Don’t get me wrong, I was never a fan of adding “Bill” Taft in 2013 or “Silent Cal” Coolidge in 2015, but for a team looking to reignite fan interest after an ugly 2015, couldn’t we do better than the guy who had a 1-5 record when he threw out the first pitch at Washington Senators games? Oh, and he also presided over the start of the Great Depression.

The answer to that question is “No,” because cash rules everything around me: the Nationals made a deal with the White House Historical Association (WHHA) last season. The WHHA kicked things off with No. 30 Coolidge in 2015, No. 31 Hoover follows this year, then things will probably get crazy in 2017 with Teddy’s fifth cousin, Franklin (No. 32).
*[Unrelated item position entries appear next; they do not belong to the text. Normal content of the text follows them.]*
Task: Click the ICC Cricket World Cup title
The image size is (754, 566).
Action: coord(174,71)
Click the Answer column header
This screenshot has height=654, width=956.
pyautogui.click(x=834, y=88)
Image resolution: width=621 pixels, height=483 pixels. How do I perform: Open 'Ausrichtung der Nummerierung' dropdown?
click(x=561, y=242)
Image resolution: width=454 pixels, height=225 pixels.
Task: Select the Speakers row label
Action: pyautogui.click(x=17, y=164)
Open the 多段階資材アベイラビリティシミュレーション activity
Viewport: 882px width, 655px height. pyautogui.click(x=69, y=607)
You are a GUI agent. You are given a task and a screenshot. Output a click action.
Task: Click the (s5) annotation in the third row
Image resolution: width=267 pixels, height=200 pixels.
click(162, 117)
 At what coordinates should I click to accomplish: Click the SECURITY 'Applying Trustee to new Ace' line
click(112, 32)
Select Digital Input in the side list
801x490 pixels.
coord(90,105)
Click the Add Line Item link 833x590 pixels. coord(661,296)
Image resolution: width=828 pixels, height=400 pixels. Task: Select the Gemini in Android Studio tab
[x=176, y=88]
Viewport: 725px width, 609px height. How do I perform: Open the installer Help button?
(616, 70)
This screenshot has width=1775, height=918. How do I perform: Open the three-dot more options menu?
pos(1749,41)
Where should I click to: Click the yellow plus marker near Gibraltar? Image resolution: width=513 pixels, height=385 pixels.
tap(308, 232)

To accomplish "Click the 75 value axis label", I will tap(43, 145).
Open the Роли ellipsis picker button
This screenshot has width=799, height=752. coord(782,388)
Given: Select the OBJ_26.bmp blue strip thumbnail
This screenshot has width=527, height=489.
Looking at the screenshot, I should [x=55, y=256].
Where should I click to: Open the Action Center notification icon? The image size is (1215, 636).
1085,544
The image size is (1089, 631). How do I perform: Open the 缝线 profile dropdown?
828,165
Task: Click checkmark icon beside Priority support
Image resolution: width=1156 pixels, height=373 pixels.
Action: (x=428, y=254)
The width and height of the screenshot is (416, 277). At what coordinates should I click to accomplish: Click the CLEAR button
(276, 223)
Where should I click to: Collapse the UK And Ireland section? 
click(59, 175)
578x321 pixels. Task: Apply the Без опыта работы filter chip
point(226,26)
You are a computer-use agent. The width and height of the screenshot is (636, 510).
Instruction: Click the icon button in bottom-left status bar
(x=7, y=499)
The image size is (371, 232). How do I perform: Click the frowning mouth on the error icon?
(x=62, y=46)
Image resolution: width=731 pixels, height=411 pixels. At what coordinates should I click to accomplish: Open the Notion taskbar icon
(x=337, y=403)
How many Nationals employees will lose their jobs trying to decide whether FDR should sit in a wheelchair or not?

(NB: At least give the Nats/WHHA credit for skipping over Woodrow Wilson and Warren G. Harding: one was a vehement racist and the other a philandering crook.)

In any case, I wish the Nationals and the WHHA got a little more creative. Sure, learning is important, but the history of the world’s most powerful men is an entertaining one. Why settle for Hoover when you could add these guys (NB: I’ve taken the liberty of adding the race gimmick myself, since the Nationals would most likely go out of their way to make it loud and un-funny):

  • William Henry Harrison: wins his first race, injures himself while celebrating, never races again
  • Ulysses S. Grant: shotguns Bud Light (Official Beer Sponsor of the Washington Nationals) before every race
  • Lyndon Johnson: Friday night regular, costume has protuberance in groin area
  • John Tyler/James Polk/Zachary Taylor/Millard Fillmore/Franklin Pierce: primarily used during blowouts or rain delays; gives the Rushmore Four a rest on for costume cleaning
  • John F. Kennedy and Bill Clinton: interchangeable guest stars who only “race” when chased by Racing Marilyn Monroe and Monica Lewinsky
  • Richard Nixon: cheats every time
  • George W. Bush: costume actually depicts Dick Cheney

Regardless of who you like, I think we can all agree Zombie Hoover up there needs to go — five bucks to the first Georgetown kid who steals that cranium and tosses those demon eyes down the Exorcist stairs where they belong. Let’s make baseball fun again.